Now how about an electrified cello? I can’t think of another example of rock cello (besides Apocalyptica, but those were acoustic versions of Metallica). In Deadweight’s case, though, one Rage Against the Machine-style cello (and how often do you get to say that?) might just be enough to constitute its own genre. The trio of San Francisco Conservatory of Music graduates—violinist/vocalist Ben Barnes, cellist Sam Bass, drummer Paulo Baldi—kick up some kind of crazy rock-fusion racket using instruments that most of us—certainly 16th centurions like Corelli and Stradivari—probably assumed weren’t capable of making them. Hop out of the time-pod, Deadweight, and break these 17th century rubes off a chunk.
It’s all in the effects, of course, but still. The trio’s 2002 release, Half-Wit Anthems, makes it plain that a good deal of dismantlement and reconfiguration of the typical guitar/bass/drums scenario went into the arrangements.

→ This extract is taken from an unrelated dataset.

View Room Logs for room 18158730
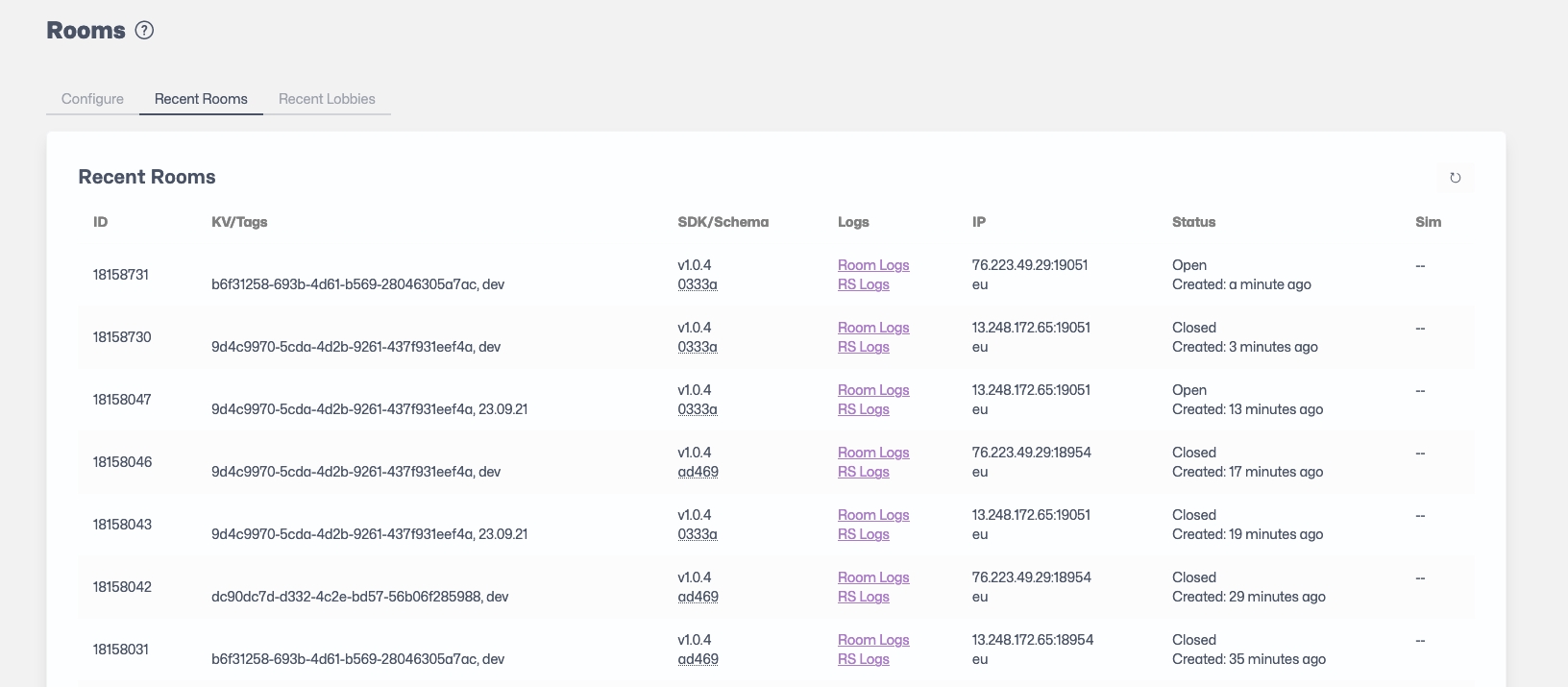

Bass’ cello stands in for bass and rhythm guitar, fusing the low-end and the midrange into a molten lava mass of Rat-pedal-and-Marshall-amp crunch. Barnes’s violin subs for lead guitar, howling like a banshee and scaling to new heights in blistering arpeggios. Corelli and Stradivari are staring at each other with their jaws hanging down around their knickers. Did we mention we were from the future and not just from Hell? BOO! Ha ha ha!